REQUIRED ACTION
Retype word for word the stretch of entries below from the line that has "Where should I click to: Click" through the line that has "The width and height of the screenshot is (390, 256).", and omit the pictures.

(Beginning of TASK INPUT)

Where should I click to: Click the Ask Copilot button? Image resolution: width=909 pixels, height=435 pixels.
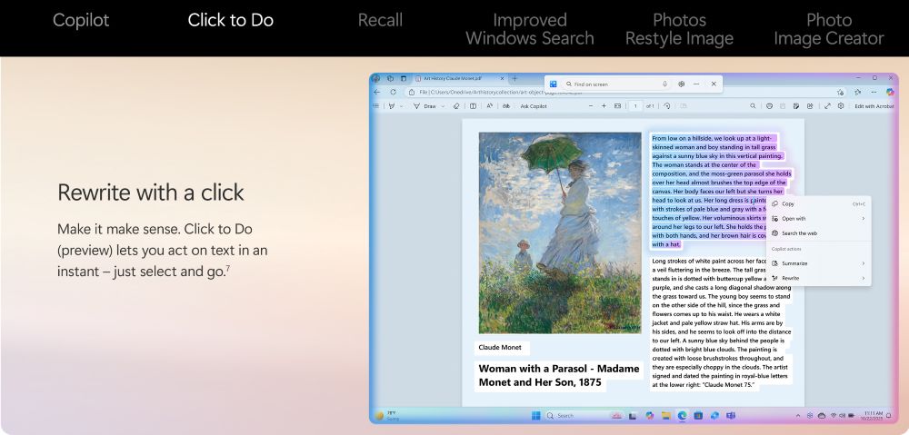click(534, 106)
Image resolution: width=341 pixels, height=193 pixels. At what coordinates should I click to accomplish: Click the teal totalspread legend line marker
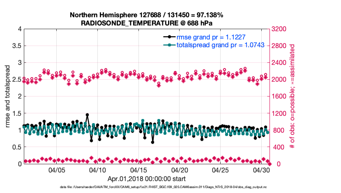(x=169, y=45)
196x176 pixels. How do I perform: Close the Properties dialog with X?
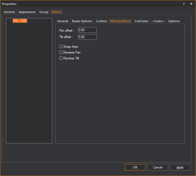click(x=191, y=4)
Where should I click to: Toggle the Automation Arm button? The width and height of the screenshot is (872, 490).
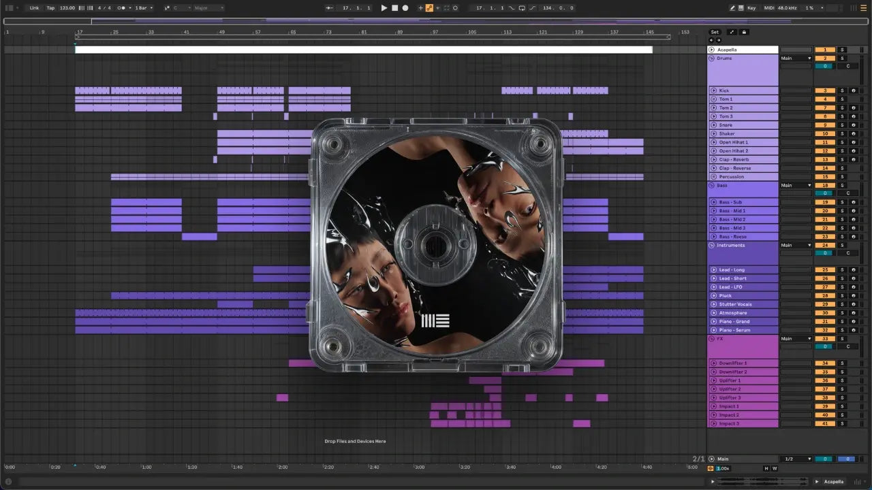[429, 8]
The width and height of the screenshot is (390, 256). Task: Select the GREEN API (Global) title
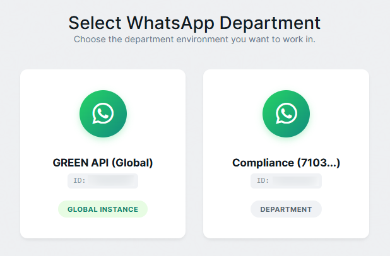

(End of TASK INPUT)
(Beginning of TASK INPUT)

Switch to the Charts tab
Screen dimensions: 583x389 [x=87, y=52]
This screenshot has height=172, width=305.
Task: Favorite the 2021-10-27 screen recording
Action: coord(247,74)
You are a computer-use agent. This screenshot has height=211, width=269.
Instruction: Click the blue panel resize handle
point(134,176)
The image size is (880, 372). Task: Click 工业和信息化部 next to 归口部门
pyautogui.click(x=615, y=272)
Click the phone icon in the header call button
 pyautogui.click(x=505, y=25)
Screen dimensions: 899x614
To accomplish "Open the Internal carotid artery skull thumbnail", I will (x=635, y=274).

(End of TASK INPUT)
(Beginning of TASK INPUT)

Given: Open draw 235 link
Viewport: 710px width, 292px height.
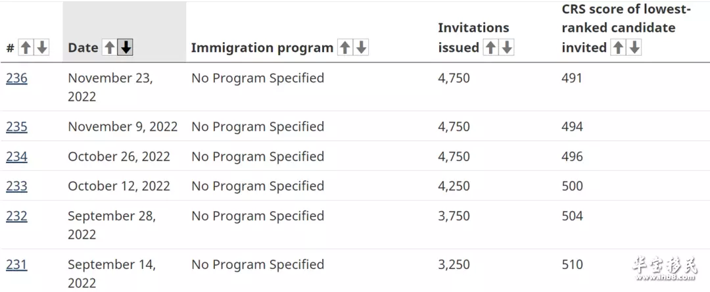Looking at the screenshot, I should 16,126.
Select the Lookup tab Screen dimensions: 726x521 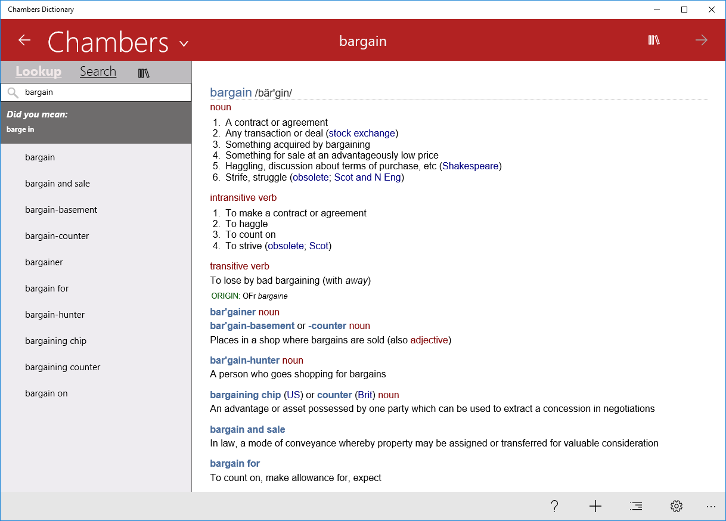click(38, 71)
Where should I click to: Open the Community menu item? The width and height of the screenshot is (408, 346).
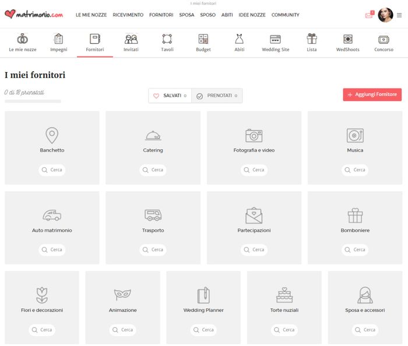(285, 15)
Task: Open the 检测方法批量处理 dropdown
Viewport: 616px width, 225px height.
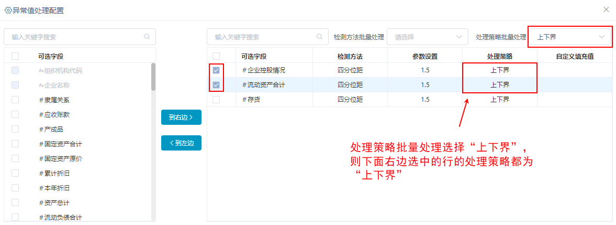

(End of TASK INPUT)

PROBLEM SOLUTION
Where should I click to: Click the Ask Copilot button? Image resolution: width=909 pixels, height=435 pixels.
click(534, 106)
Image resolution: width=341 pixels, height=193 pixels. At what coordinates should I click to accomplish: Click the teal totalspread legend line marker
(x=169, y=45)
196x176 pixels. How do I perform: Close the Properties dialog with X?
click(x=191, y=4)
Where should I click to: Toggle the Automation Arm button? The width and height of the screenshot is (872, 490).
[429, 8]
The width and height of the screenshot is (390, 256). Task: Select the GREEN API (Global) title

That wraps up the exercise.